Por desgracia, la novel directora no se interiorizó lo suficiente en el texto como para extraer de él los ambientes sombríos del drama. Si Pedro I fue apodado El cruel y a instancias de Felipe II se le llamó El justiciero, a nadie se le hubiera ocurrido llamarlo algo así como El chistosito. Juan Carlos Vives nunca tiene la brutal altivez del rey que no ríe y en cambio hace casi tantas gracejadas como Silverio Palacios en el gracioso -y lo es- Coquín. Así, la escena en que el rey es herido accidentalmente por el infante don Enrique mueve a risas al público. Y si bien el espectador mexicano no tiene por qué conocer los hechos históricos en que Calderón se basó, la directora debería haberlos respetado, porque la escena no es un pretexto para que el infante se ausente, sino una siniestra premonición del duelo que sostendrán los hermanastros en Mariel en donde don Enrique mata al soberano ayudado por un valido (''Ni quito ni pongo rey, sólo ayudo a mi señor''). La ferocidad medieval nunca está planteada, antes convertida en chusca en la añadida escena de la extracción de los dientes a Coquín.

No es muy afortunada la adaptación que la directora hace del drama calderoniano. No importa reducir a un solo personaje a la esclava Jacinta y la sirvienta Teodora. pero suprimir de plano la presencia del sangrador Ludovico -quien es conducido, vendado de los ojos y bajo amenaza para sangrar hasta la muerte a doña Mencia- y adjudicar lo de las marcas de manos sangrientas a la esclava no sólo vuelve confuso el suceso (Jacinta bien sabe el domicilio del crimen) sino que suprime una feroz escena del drama y muestra lo meditado (hoy diríamos alevosía y ventaja) de las acciones de don Gutierre.

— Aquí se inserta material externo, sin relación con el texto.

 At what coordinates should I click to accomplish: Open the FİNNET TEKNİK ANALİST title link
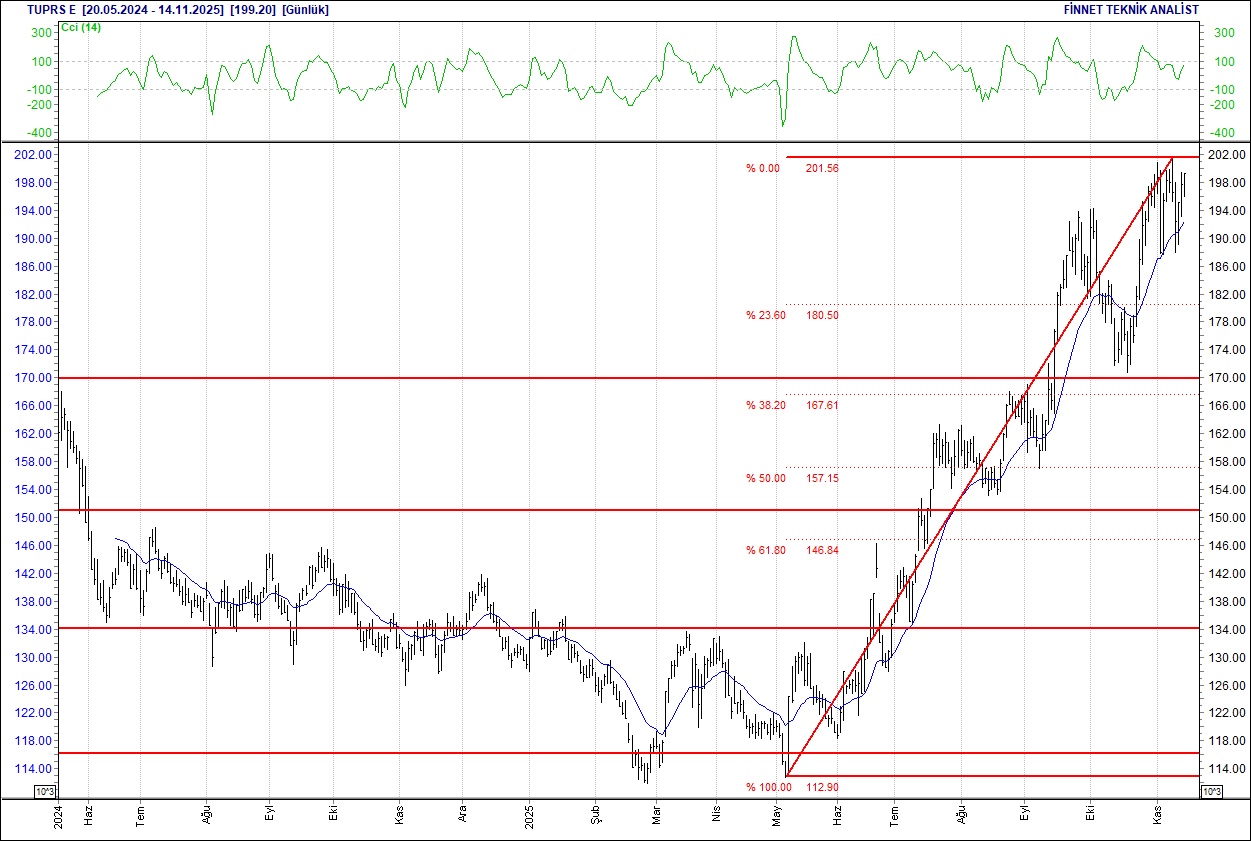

Excepto los antes mencionados, los actores del reparto no me resultan muy conocidos y, a excepción de la rica presencia de Gabriela Pérez como doña Leonor, se muestran actoralmente opacos y de dicción confusa y en ocasiones inaudible a pesar de los nuevos recursos con que cuenta el teatro Julio Castillo. Y si en un principio muchos pensamos que este teatro es excesivo para una directora principiante, aunque el inquieto productor que es Carlos López (Gusal, SA de CV) la rodeó de profesionales muy destacados en escenografía, vestuario e iluminación, eso acaba por no importar, porque es Pedro Calderón de la Barca el que fue excesivo para sus primerizos esfuerzos.